··· SUPPLIED DATA

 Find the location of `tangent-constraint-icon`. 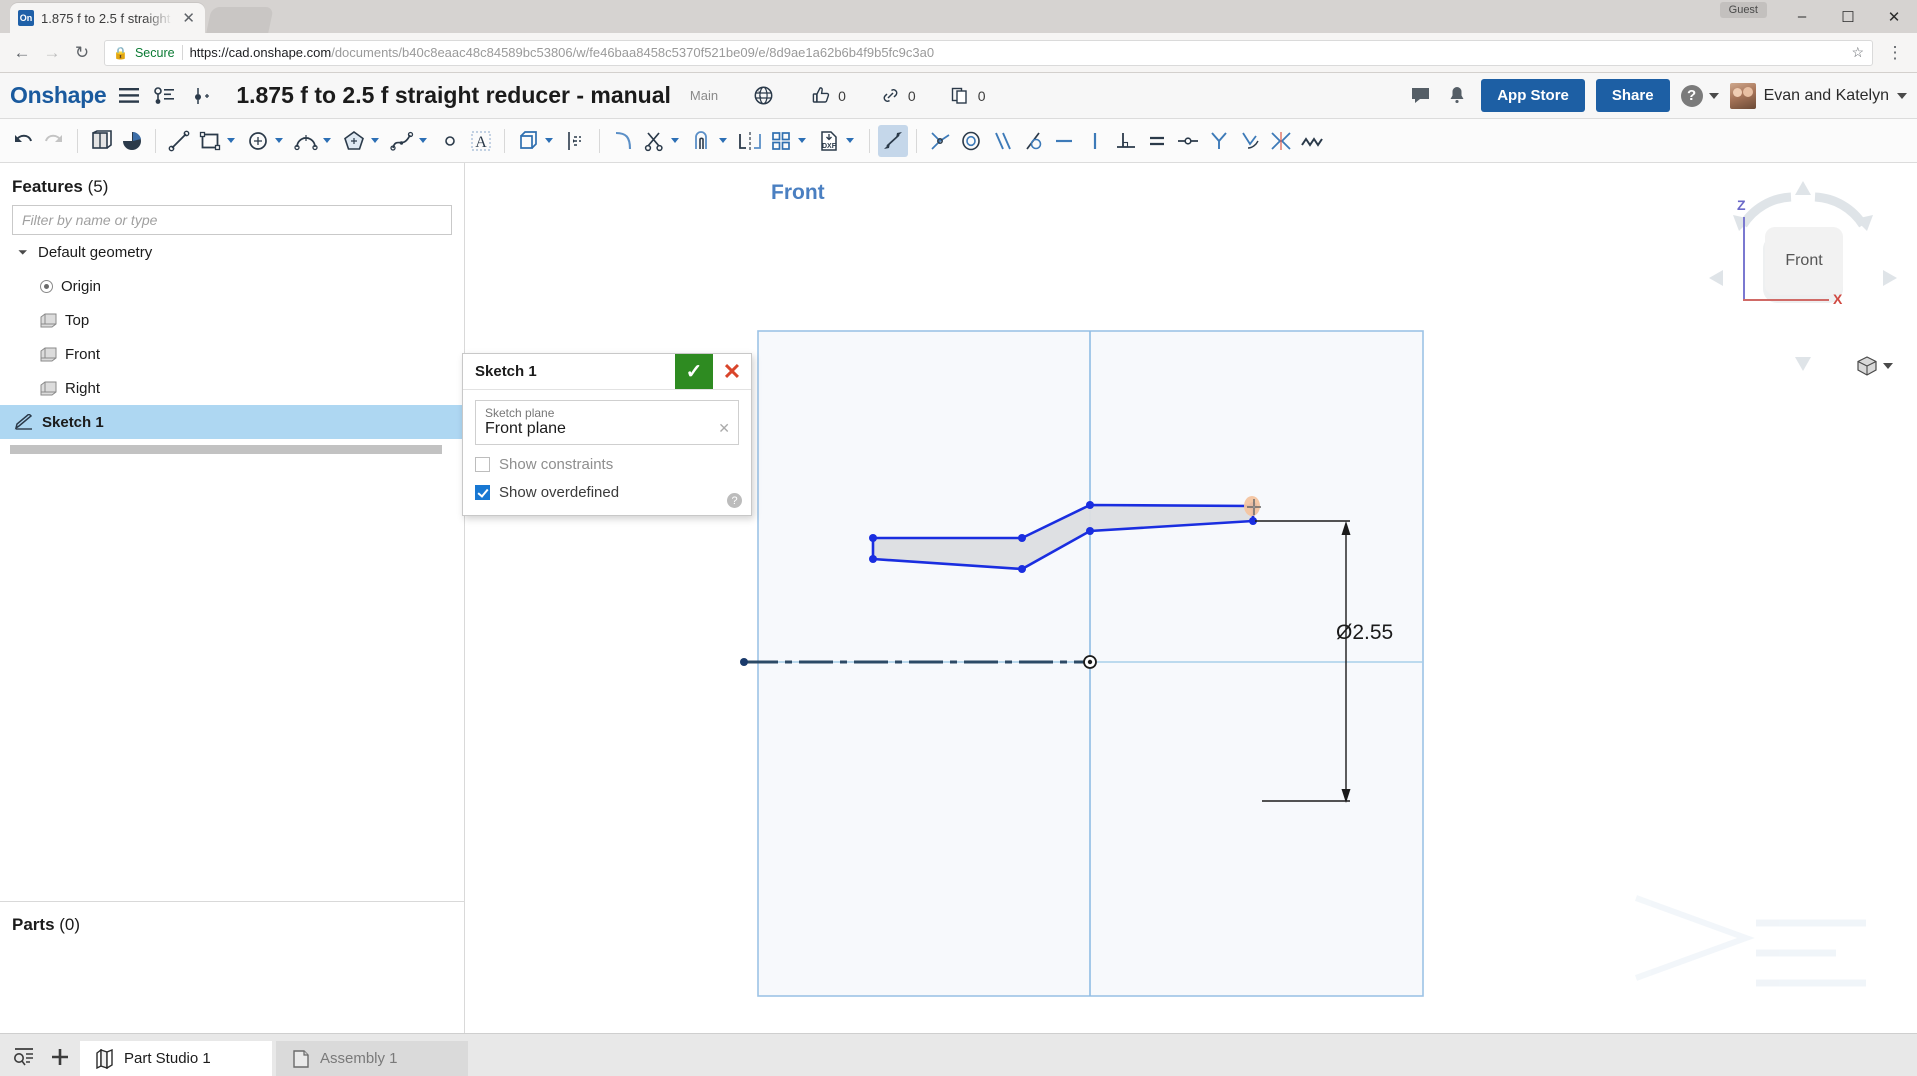

tangent-constraint-icon is located at coordinates (1033, 141).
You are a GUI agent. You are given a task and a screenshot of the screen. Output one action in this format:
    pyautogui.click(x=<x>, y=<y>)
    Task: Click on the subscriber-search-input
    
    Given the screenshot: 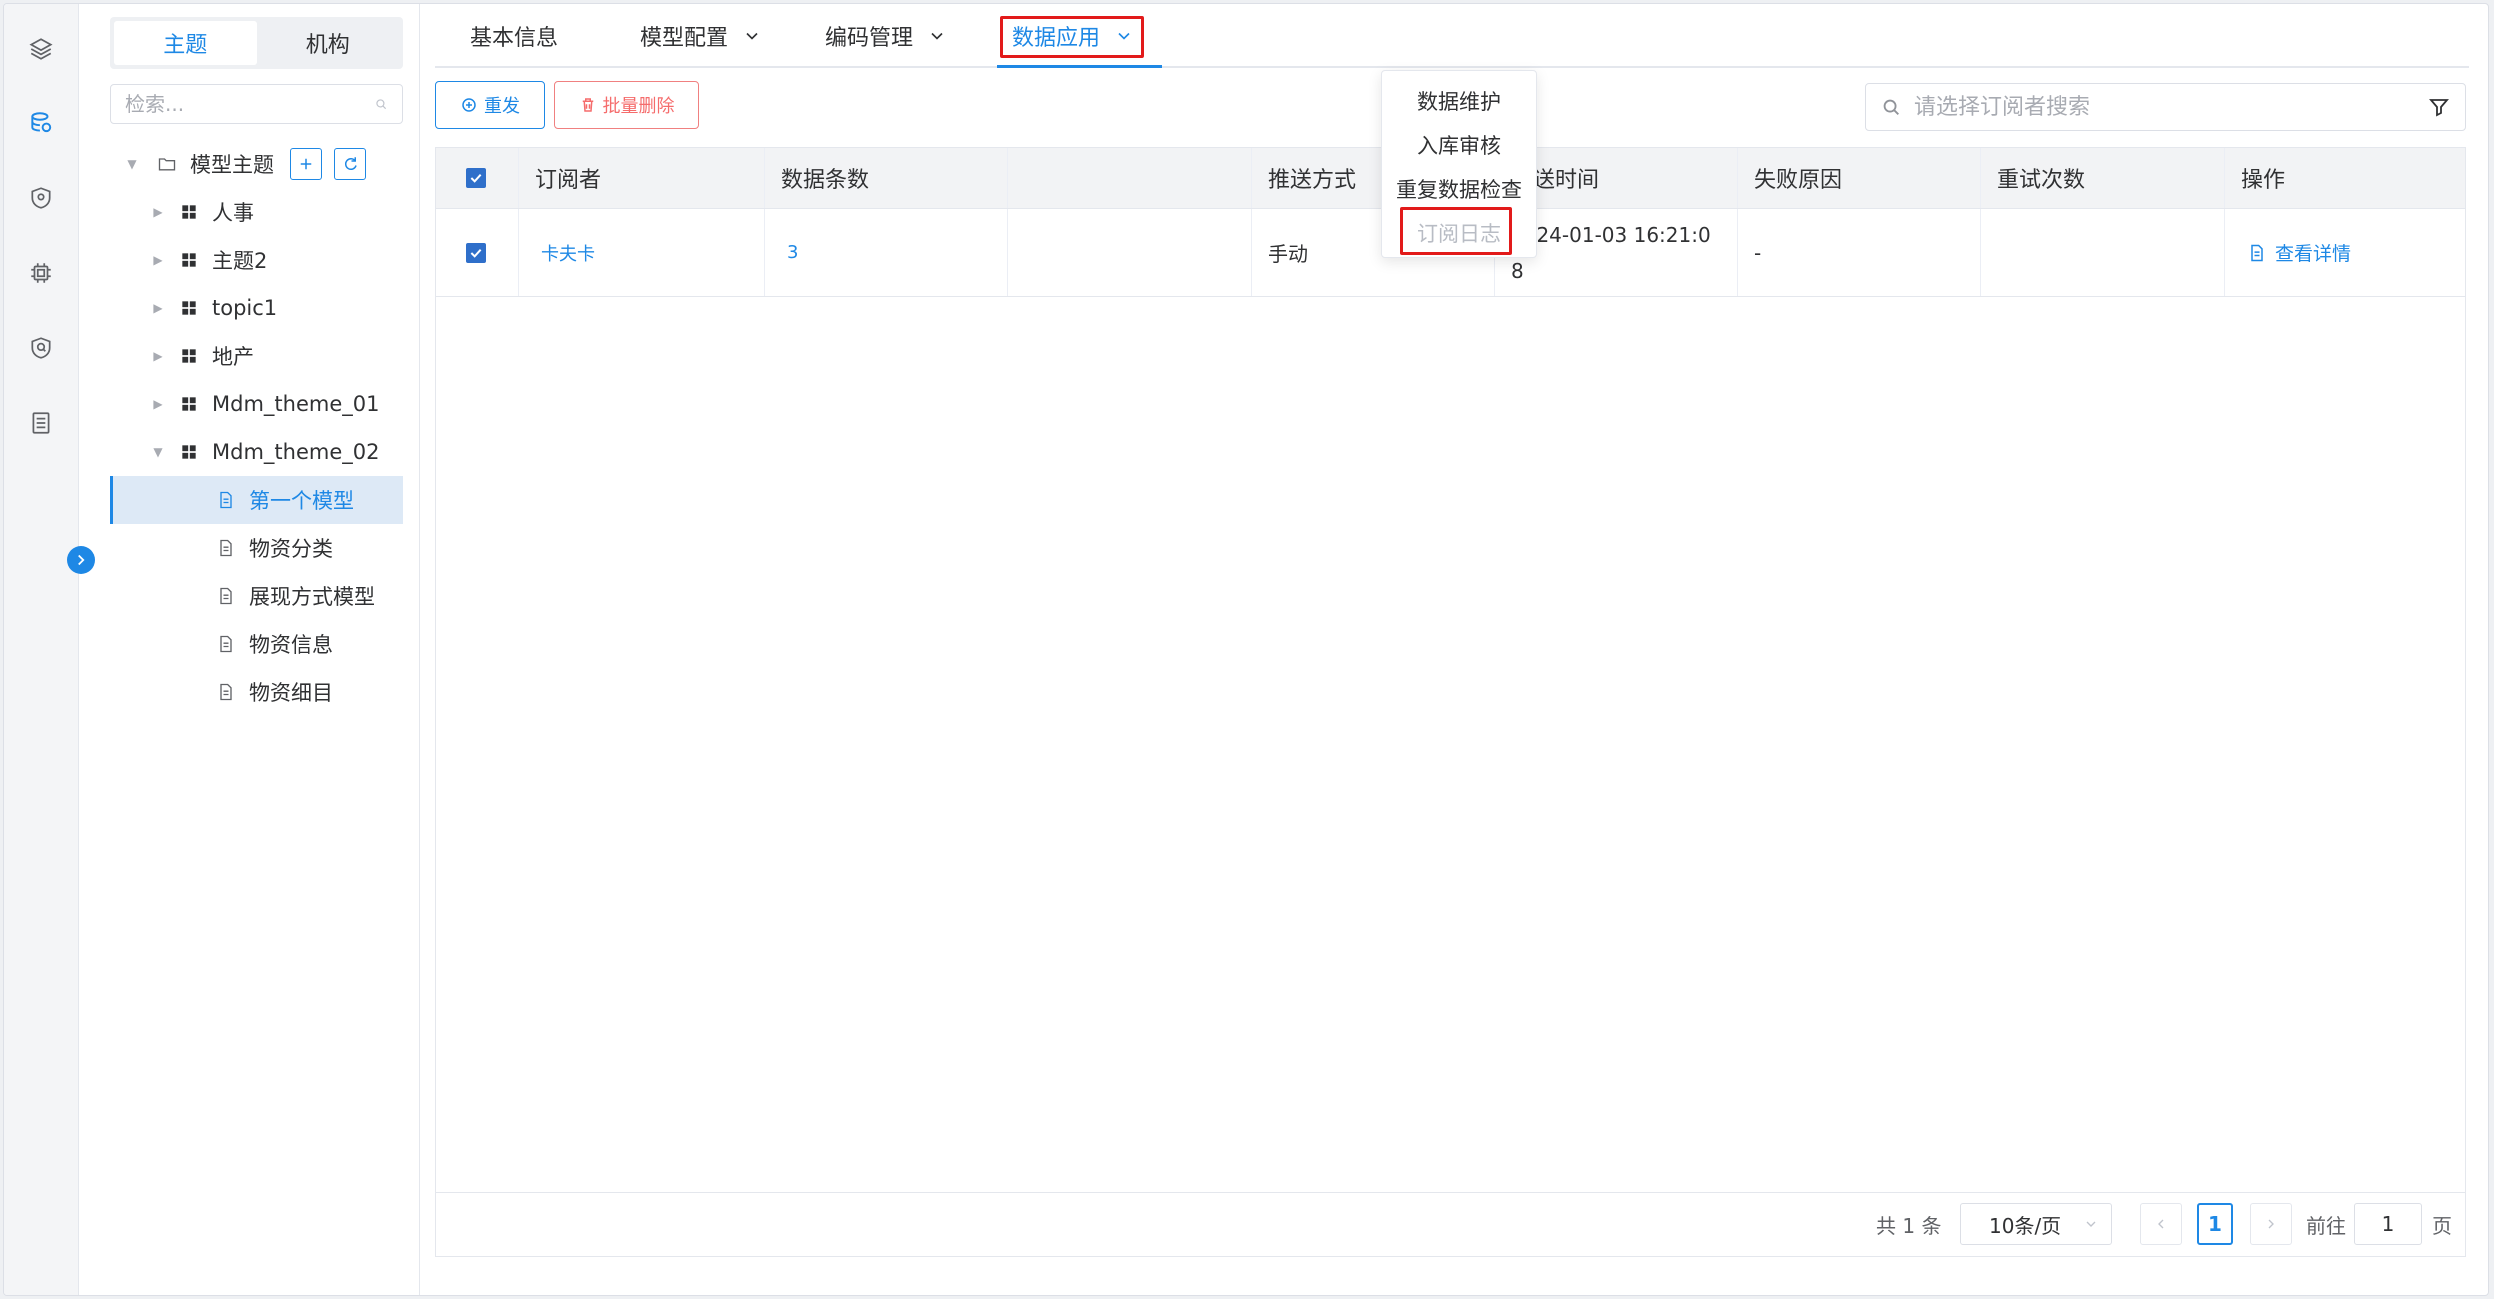 What is the action you would take?
    pyautogui.click(x=2170, y=107)
    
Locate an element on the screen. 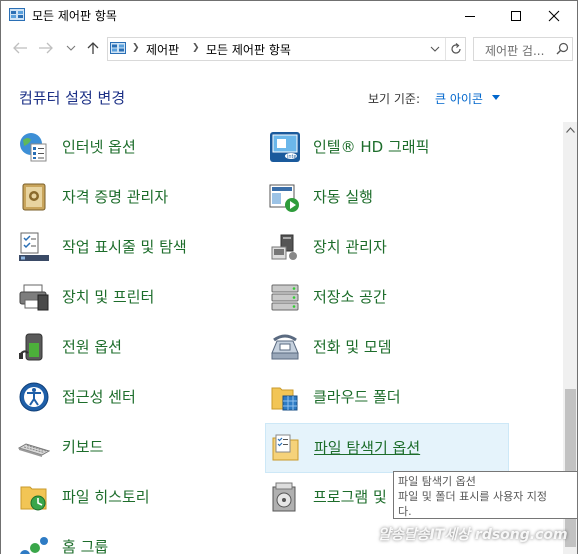  minimize-button is located at coordinates (470, 16).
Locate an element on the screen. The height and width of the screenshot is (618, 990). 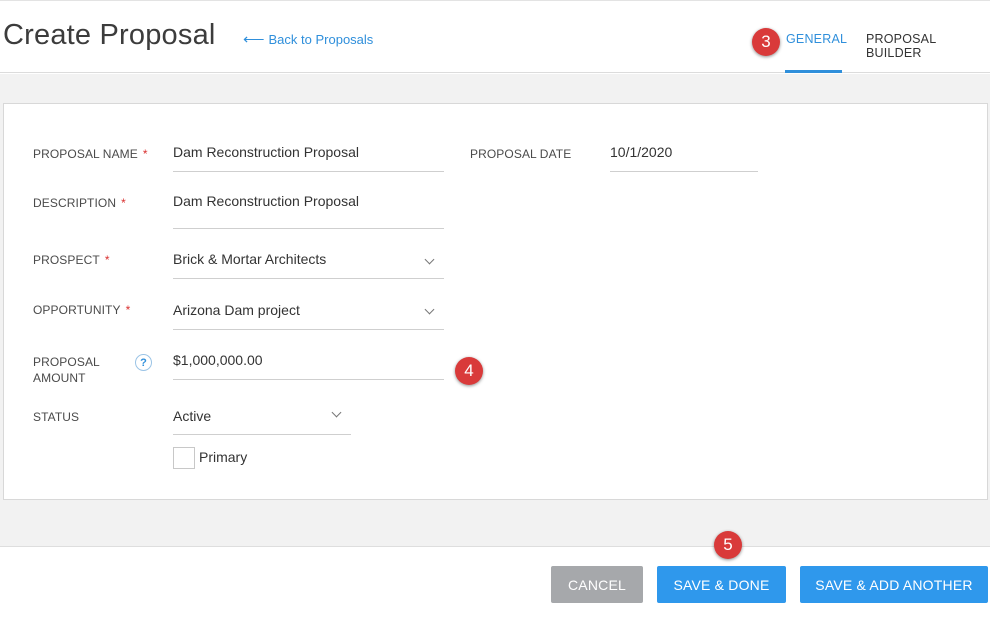
proposal-name-label: PROPOSAL NAME * is located at coordinates (90, 154).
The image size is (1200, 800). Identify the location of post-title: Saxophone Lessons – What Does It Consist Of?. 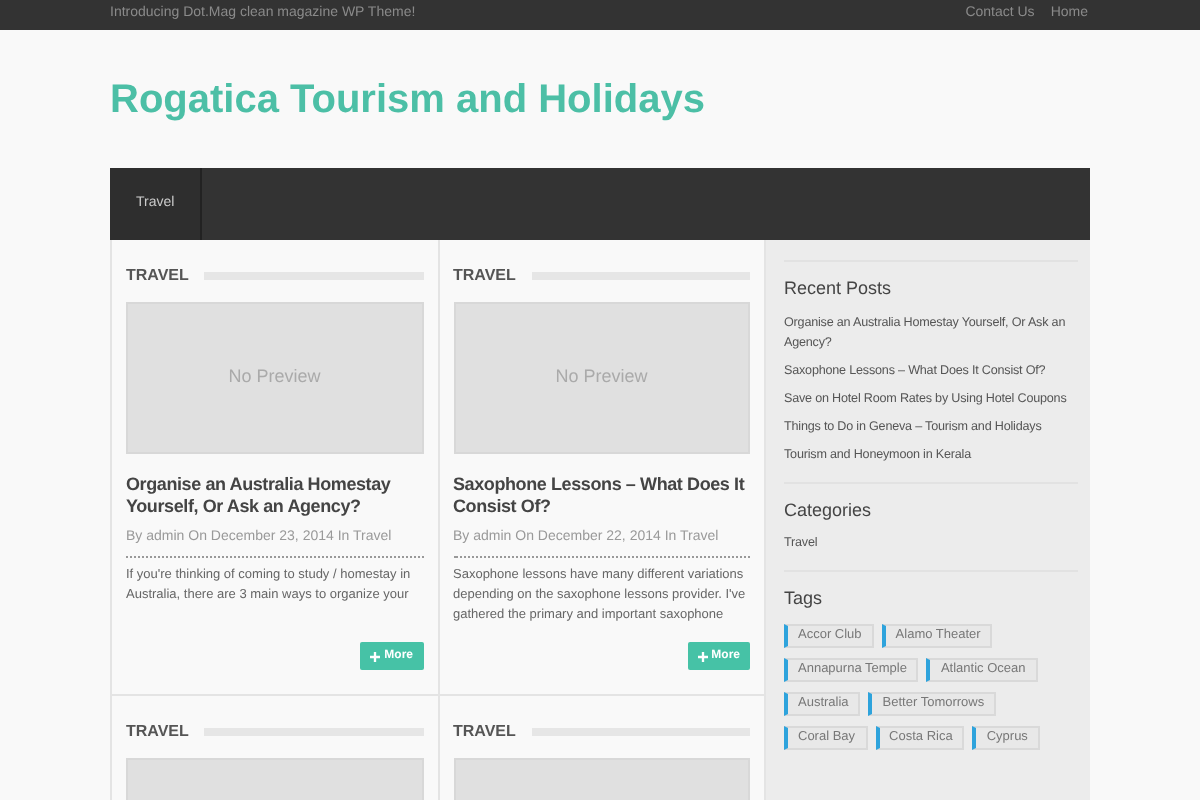
(602, 496).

······

# TASK GOAL:
Please format the entries above as a Markdown table with the columns Row and Text, starting at the line that contains "Locate an element on the screen. The" and running through the last line of the entries. Number each line under Row, skip blank lines, and leave the pictures out.

# FINISHED EXERCISE:
| Row | Text |
|---|---|
| 1 | Locate an element on the screen. The height and width of the screenshot is (618, 990).  |
| 2 | proposal-name-label: PROPOSAL NAME * is located at coordinates (90, 154). |
| 3 | The image size is (1200, 800). Identify the location of post-title: Saxophone Lessons – What Does It Consist Of?.  |
| 4 | (602, 496). |